In this context, Anadarko and Eni agreed through their Heads of Agreement to:

 – Coordinate their respective development of the offshore part of their project

 – Jointly build the onshore liquefaction natural gas (LNG) facilities

These giant onshore LNG facilities of the Mozambique LNG project will comprised 10 LNG trains be planned and constructed in phases in the Afungi LNG Park in the Cabo Delgado Province, northern Mozambique.

Anadarko signed onshore and offshore FEED contracts

Anadarko selected a team of Technip, a Subsea-7 and Saipem joint venture in consortium with a McDermott-Allseas joint venture for the front end engineering and design (FEED) of the offshore installation.

This FEED contract for the offshore part of the Mozambique LNG project also includes the engineering, procurement, installation and commissioning of the subsea production systems of the Rovuma Basin Area 1.

Regarding the onshore part of the Mozambique LNG project, Anadarko and Eni are planning up to five phases of development in the Afungi LNG Park.

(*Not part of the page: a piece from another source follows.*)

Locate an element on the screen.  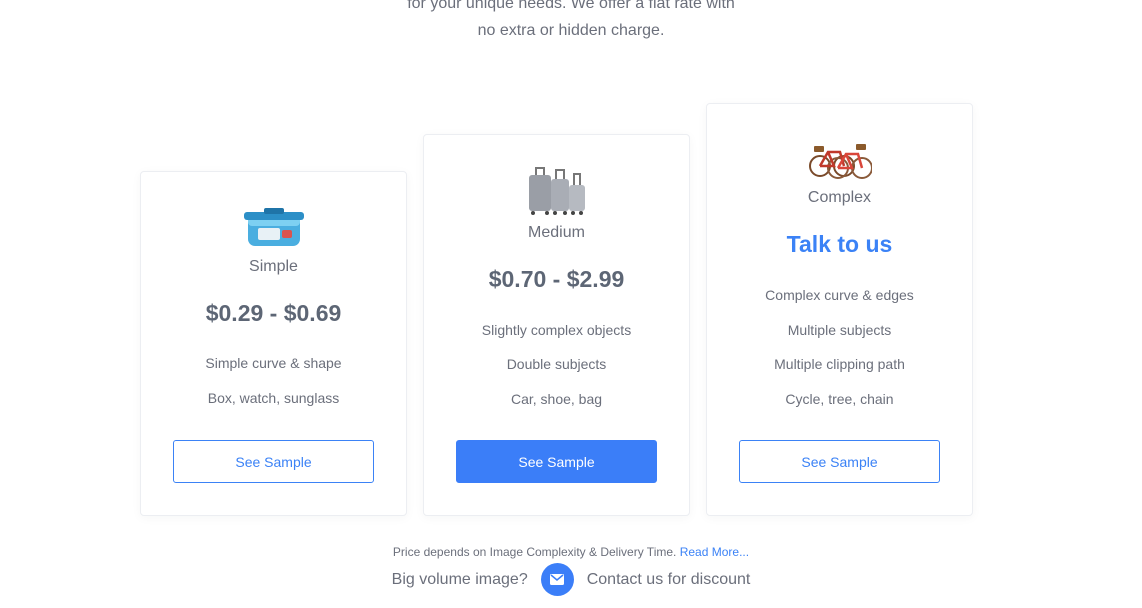
intro-line-2: no extra or hidden charge. is located at coordinates (571, 30).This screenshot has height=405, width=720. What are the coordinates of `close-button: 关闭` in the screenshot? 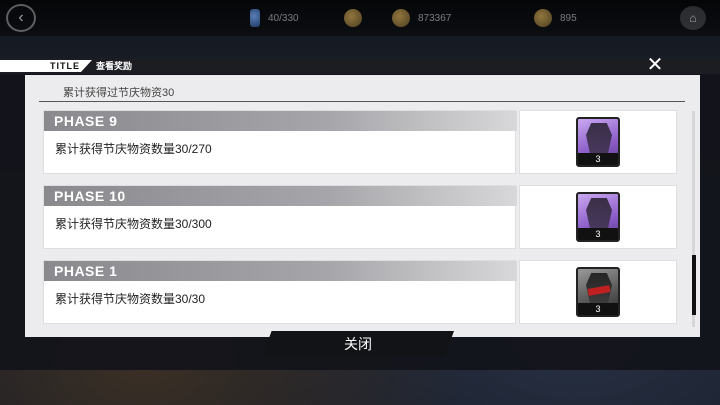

KBR and Technip completed the pre-front-end-engineering and design (pre-FEED) study for the onshore LNG trains.

From the conceptual study, each phase should have two LNG trains of 5 million t/y each so that Mozambique LNG would reach 50 million t/y capacity of LNG at full field development.

Anadarko and Eni have organized competitive FEED between three consortia

 – JGC with Fluor Transworld Services

 – CB&I with Chiyoda

 – Bechtel

In conclusion to theirFEED work, the three consortia in competition shall submit a lump sum turn key offer for the engineering, procurement and construction (EPC) contract of the first phase to include two LNG trains.

The consortia will also propose the plan for the overall development of the Afungi LNG Park based on ten LNG trains in total.

In using conventional solutions with platforms to be located approximately 56 kilometers offshore and onshore LNG train, Anadarko estimates the development of the Rovuma basin area 1 to $15 billion capital expenditure.

Anadarko and Eni are now working in close collaboration with Mozambique Government, they expect that this unitization of the infrastructures and facilities will help to save time and costs on the Mozambique LNG project in order to ship the first LNG cargoes in 2018.